» **Text section**
KYIV: A deadly Russian missile strike on Ukraine's southern port city of Odesa on Wednesday appeared to land near the motorcade of President Volodymyr Zelenskyy and visiting Greek Prime Minister Kyriakos Mitsotakis, who described the "intense" moment of the surprise attack.
Mitsotakis said Zelenskyy was giving him a tour of the Odesa port — a vital outlet for Ukrainian exports across the Black Sea — when "we heard sirens."
"Shortly after, as we were getting into our vehicles, we heard a powerful explosion," he said.
"We did not have time to get to a shelter. It is a very intense experience," the premier said through a translator in Odesa.
Ukraine's navy told Agence France-Presse (AFP) that the attack on port infrastructure killed five people and left an unspecified number of wounded.

» **Material shown**
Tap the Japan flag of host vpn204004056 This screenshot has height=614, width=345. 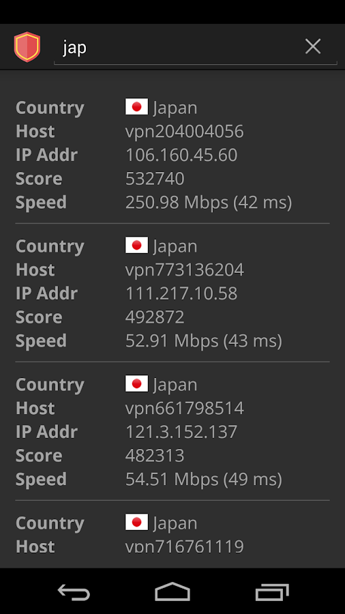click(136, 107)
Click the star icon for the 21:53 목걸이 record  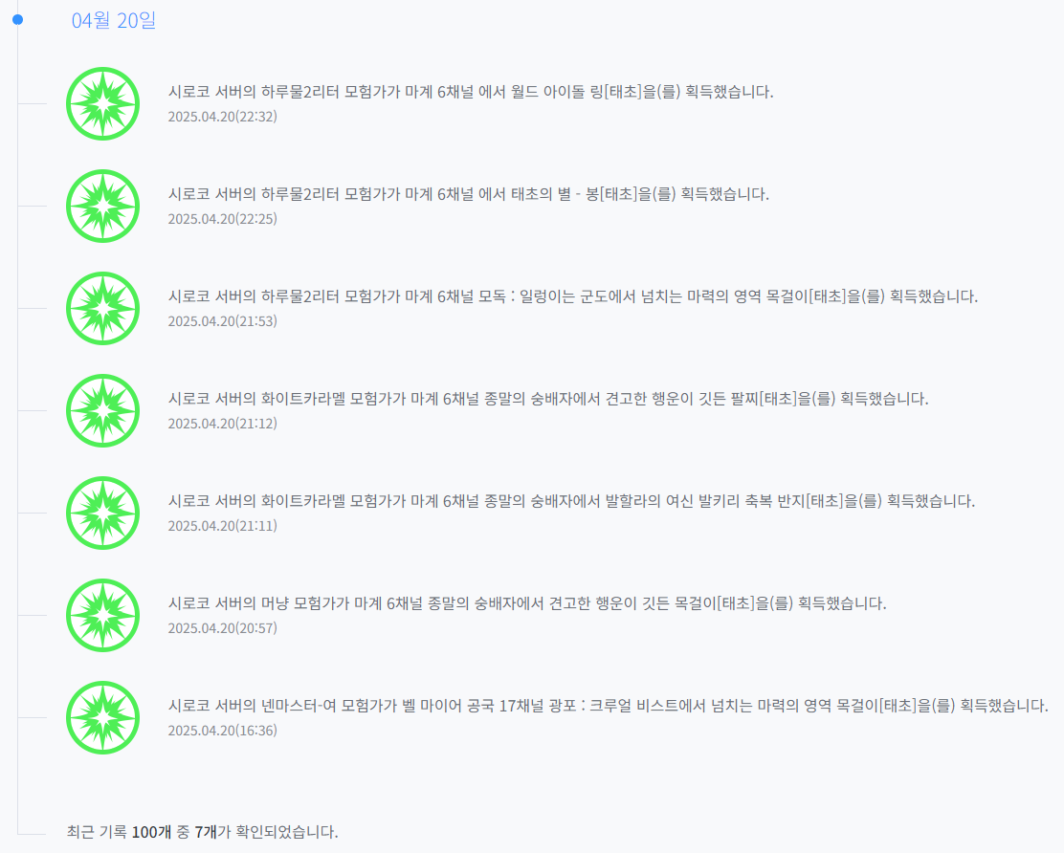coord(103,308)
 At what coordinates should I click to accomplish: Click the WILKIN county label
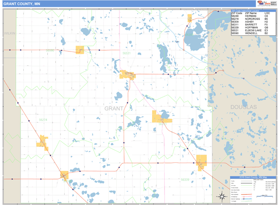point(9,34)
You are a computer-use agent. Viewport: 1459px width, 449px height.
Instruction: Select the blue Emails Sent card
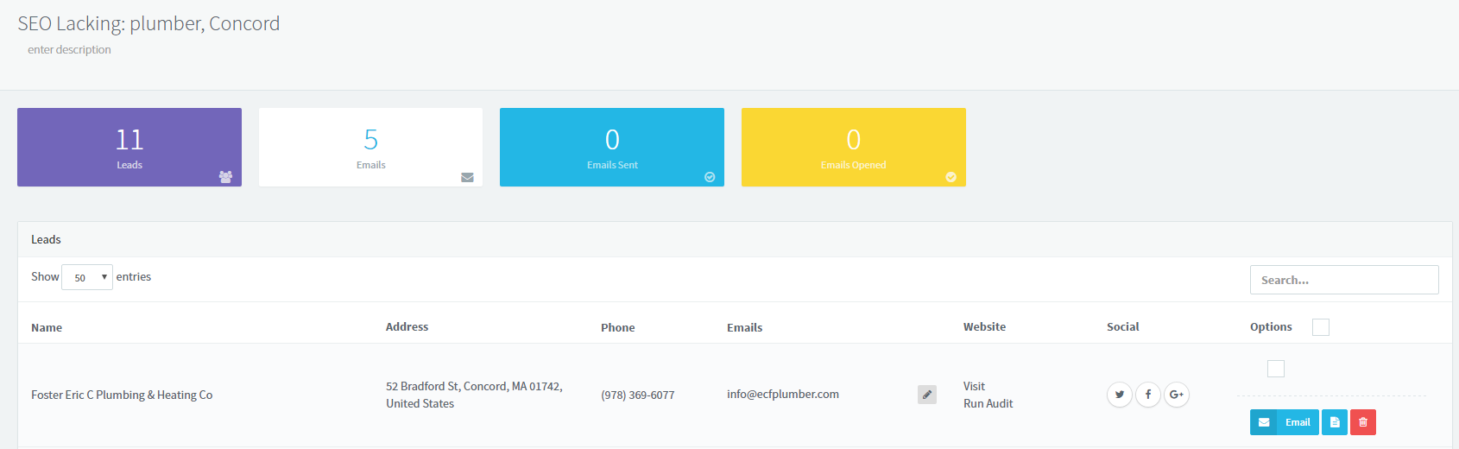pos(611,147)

» **Exercise directions**
Please output, word for word, the part of the Odesa strike article that begins at the words "KYIV: A deadly" and stops after the words "the surprise attack.". The records were taken from a separate source.

» **Answer space**
KYIV: A deadly Russian missile strike on Ukraine's southern port city of Odesa on Wednesday appeared to land near the motorcade of President Volodymyr Zelenskyy and visiting Greek Prime Minister Kyriakos Mitsotakis, who described the "intense" moment of the surprise attack.